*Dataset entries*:
==================================================

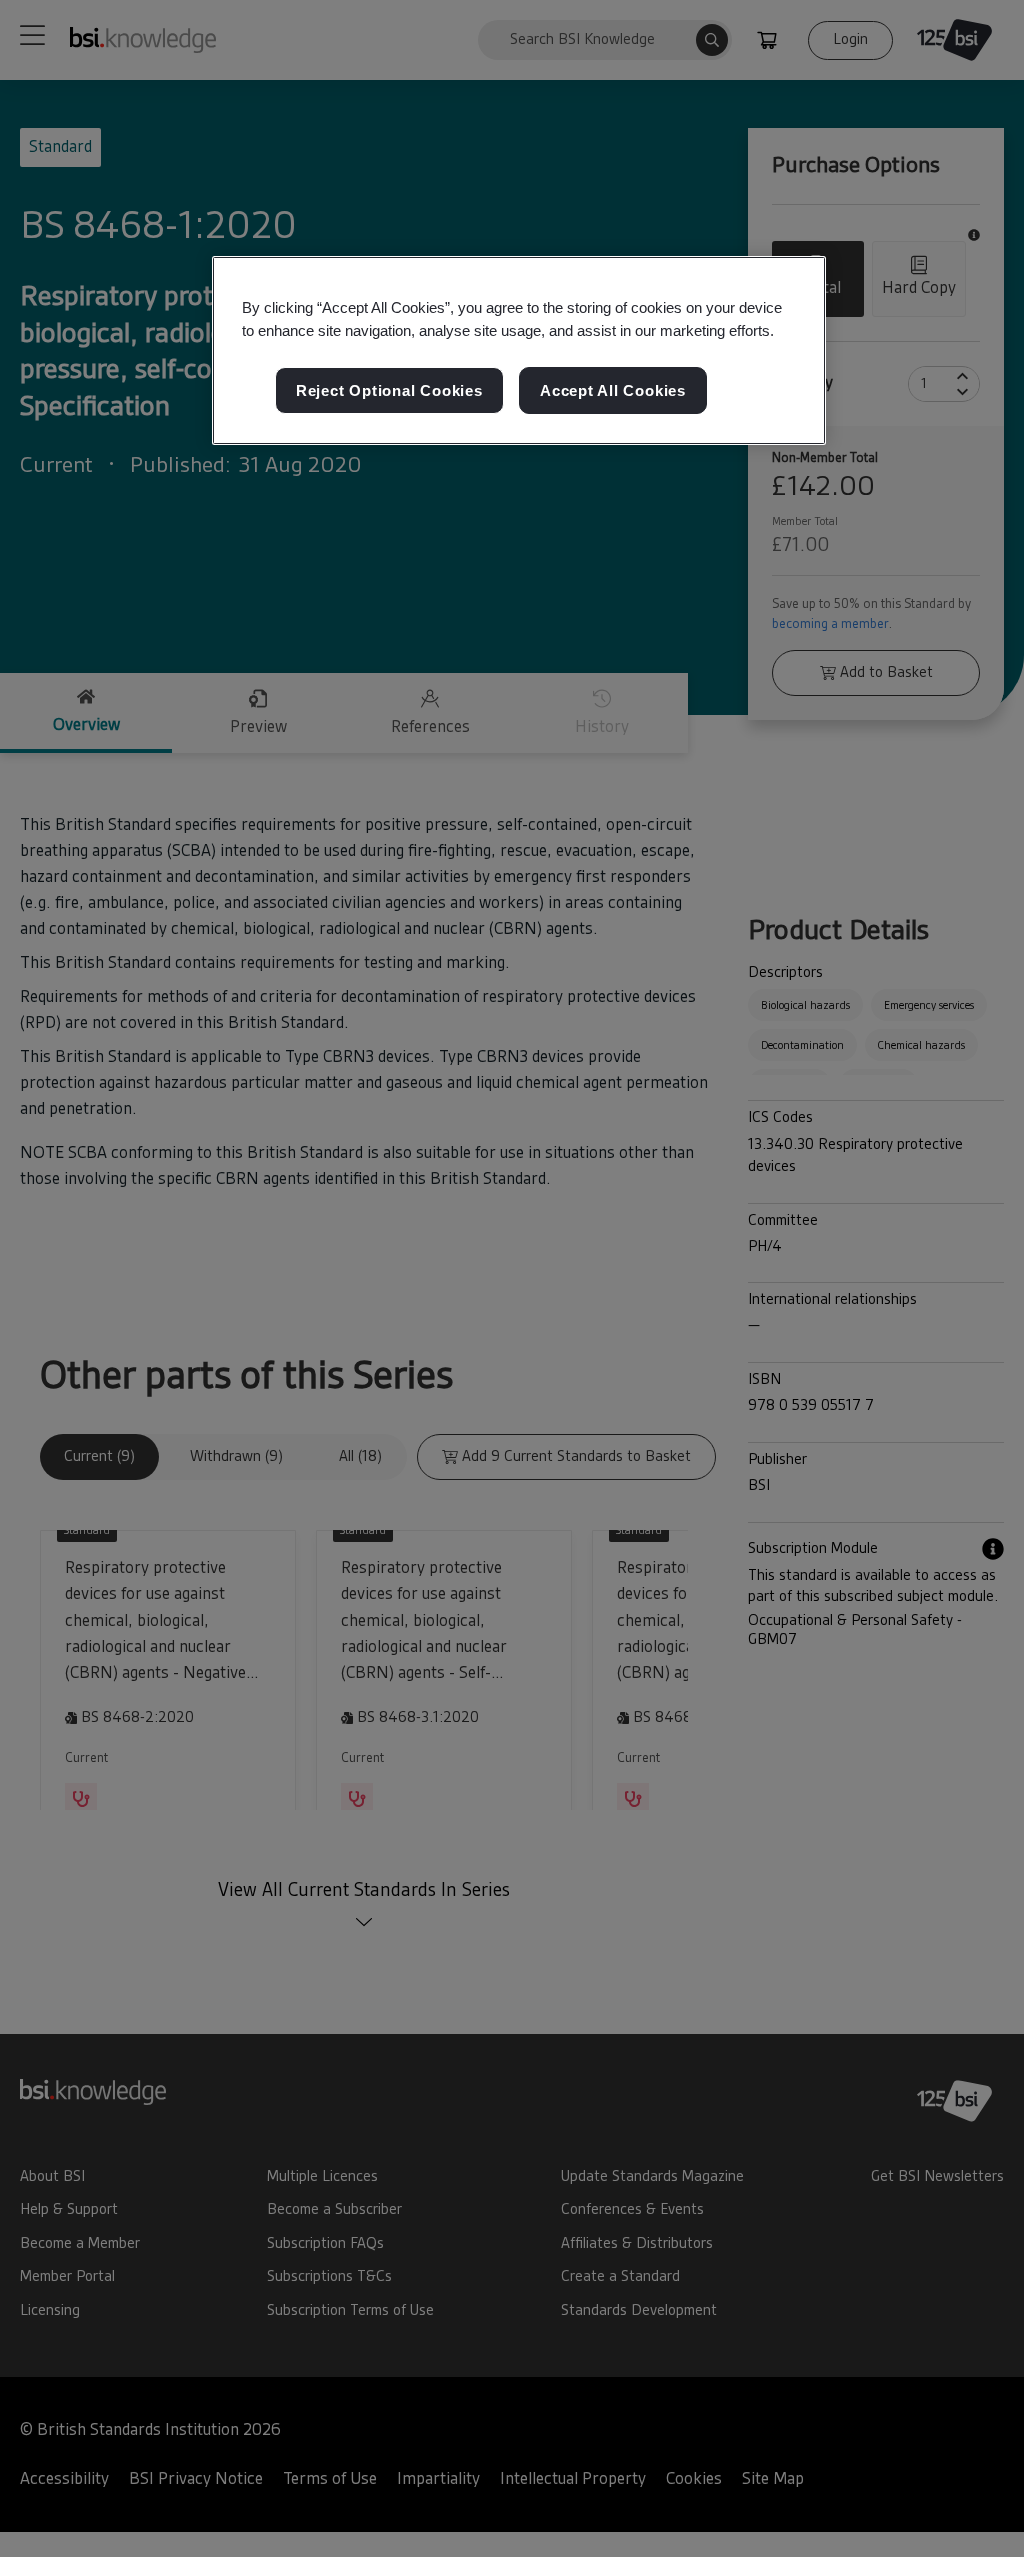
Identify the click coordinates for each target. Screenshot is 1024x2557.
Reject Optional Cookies (389, 390)
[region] (519, 351)
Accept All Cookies (613, 390)
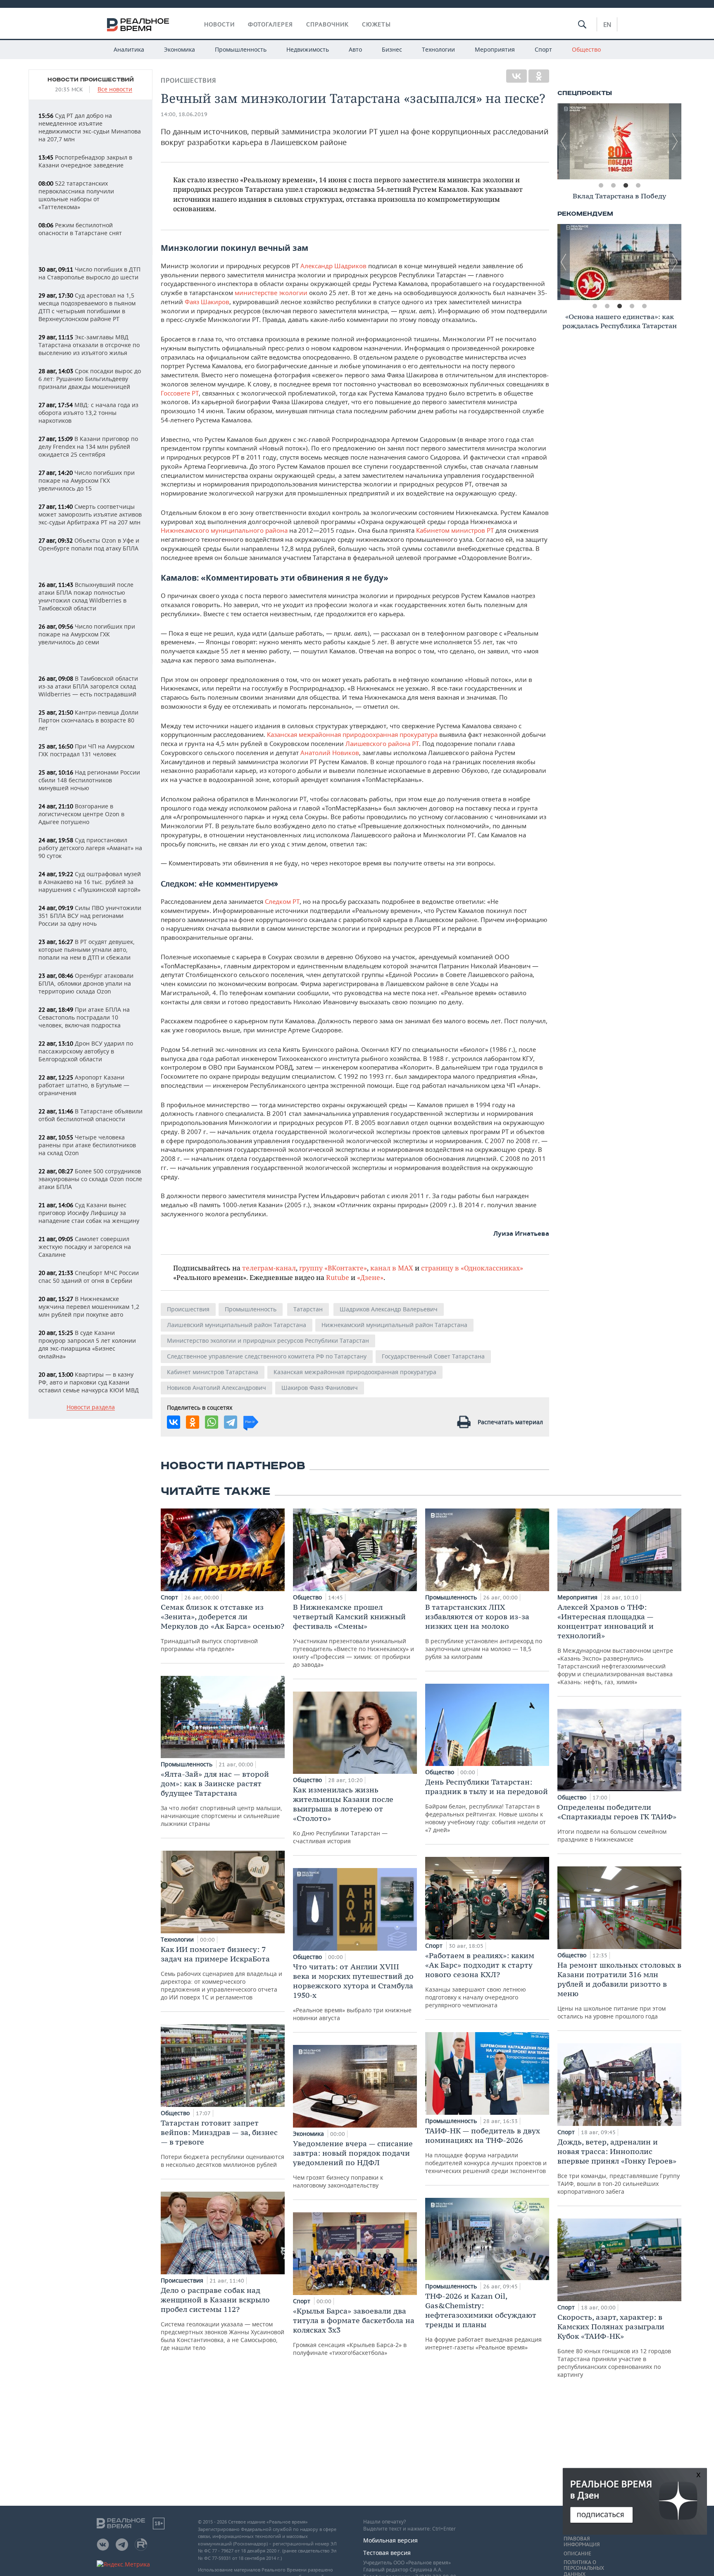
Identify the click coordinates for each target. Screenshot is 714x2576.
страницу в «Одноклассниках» (472, 1267)
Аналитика (129, 49)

==================================================

*TASK PROMPT*: Line for line, restate the data above and omit every picture.

*ANSWER TO THIS TASK*:
Identify the click coordinates for each target. Screenshot is 1024x2557.
Reject Optional Cookies (389, 390)
[region] (519, 351)
Accept All Cookies (613, 390)
Identify the click coordinates for each target. Screenshot is 714x2576.
страницу в «Одноклассниках» (472, 1267)
Аналитика (129, 49)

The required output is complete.